**OBJETIVO 1**
Convierte en una lista JSON de cadenas todo lo que va desde el inicio de las entradas hasta la línea que contiene "point(153,10)", ambas incluidas. Cada línea debe ser una cadena y las líneas en blanco se omiten.

**TEXTO DADO**

"""

Tengo que deshacerme de un par de zapatos. No
termino de llevarlos a la basura. Alguno diría que mejor reciclarlos o
entregarlos en los servicios de recogida de ropa usada para que quienes los
necesiten puedan hacer uso de ellos. Pero no creo que sirvan. Además, los
zapatos son algo personal y de muy difícil encaje entre usuarios diferentes.
Más allá de las cuestiones higiénicas,
el calzado termina por adaptarse al pie y a la forma de caminar de cada
cual. Se “hace” al portador y su forma es como si fuera una representación
externa de la personalidad de quien lo ha usado durante un tiempo.
En mi caso, estos zapatos, llevan conmigo unos cuantos años. Los tengo
que jubilar, porque su desgaste –ya no tienen dibujo en la suela y ésta es tan
fina que parece transparente- me puede
generar algún disgusto. Sin ir más lejos, ayer casi me rompo la crisma al ir a
comprar el pan.
Este par ha llegado a su fin, pero me resisto. No es
que sean bonitos – al contrario son más bien toscos- y por combinar, no
combinan con nada. Pero me siento cómodo con ellos. Ni aprietan ni molestan. Es
como si nos llevara puestos y esa es una de las mejores funciones que tengo en
cuenta a la hora de elegir mi calzado. Bueno lo cierto es que, para hacer compras,
soy casi más rápido que Usain Bolt. Muy del país. Cuando ya no queda más remedio, accedo a una
de esas tiendas que presentan rebajas permanentes. Miro los pares disponibles
de mi talla. Me pruebo dos y, si no molestan,
me los llevo. Sí, ya sé que es una actuación un tanto inconsciente, pero
eso de pedir que te saquen otro par, dar
un paseíto, utilizar el calzador, mirar en el espejo, dar otra vuelta y
quedarte mirando como un bobo como si
los zapatos hablaran, me parece una pérdida de tiempo.
Por eso me llevo sorpresas desagradables. Calzados aparente placenteros me han descubierto que
en mis pies también había juanetes y que
estos se rebelaban ante el nuevo material tras horas de uso sin rodaje.
Antaño, y rememorando el concepto de “economía
real”, mi madre, y yo mismo después,
utilizábamos la técnica de comprar zapatos dos tallas superiores a las
necesarias. Se rellenaba la puntera con algodón –yo metía papeles- y así los mocasines duraban tres o cuatro
temporadas. Eso era la regla general.

"""

**ENTRADAS DE DATOS**
"""

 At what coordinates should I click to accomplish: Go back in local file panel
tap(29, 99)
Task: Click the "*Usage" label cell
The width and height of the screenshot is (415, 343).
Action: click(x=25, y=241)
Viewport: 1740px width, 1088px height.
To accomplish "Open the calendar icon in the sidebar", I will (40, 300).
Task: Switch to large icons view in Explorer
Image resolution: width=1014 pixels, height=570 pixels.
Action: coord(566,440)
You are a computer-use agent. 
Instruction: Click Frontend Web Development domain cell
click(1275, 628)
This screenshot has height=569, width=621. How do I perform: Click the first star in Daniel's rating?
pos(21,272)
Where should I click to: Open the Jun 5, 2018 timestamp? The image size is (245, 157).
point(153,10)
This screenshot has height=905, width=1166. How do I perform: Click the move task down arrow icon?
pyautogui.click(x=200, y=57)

"""

**OBJETIVO 2**
Reproduce literalmente del texto sobre los zapatos todo lo que va desde "En mi caso, estos" hasta "comprar el pan.".

**SOLUCIÓN COMPLETA 1**
[
  " At what coordinates should I click to accomplish: Go back in local file panel",
  "tap(29, 99)",
  "Task: Click the \"*Usage\" label cell",
  "The width and height of the screenshot is (415, 343).",
  "Action: click(x=25, y=241)",
  "Viewport: 1740px width, 1088px height.",
  "To accomplish \"Open the calendar icon in the sidebar\", I will (40, 300).",
  "Task: Switch to large icons view in Explorer",
  "Image resolution: width=1014 pixels, height=570 pixels.",
  "Action: coord(566,440)",
  "You are a computer-use agent. ",
  "Instruction: Click Frontend Web Development domain cell",
  "click(1275, 628)",
  "This screenshot has height=569, width=621. How do I perform: Click the first star in Daniel's rating?",
  "pos(21,272)",
  "Where should I click to: Open the Jun 5, 2018 timestamp? The image size is (245, 157).",
  "point(153,10)"
]

**SOLUCIÓN COMPLETA 2**
En mi caso, estos zapatos, llevan conmigo unos cuantos años. Los tengo
que jubilar, porque su desgaste –ya no tienen dibujo en la suela y ésta es tan
fina que parece transparente- me puede
generar algún disgusto. Sin ir más lejos, ayer casi me rompo la crisma al ir a
comprar el pan.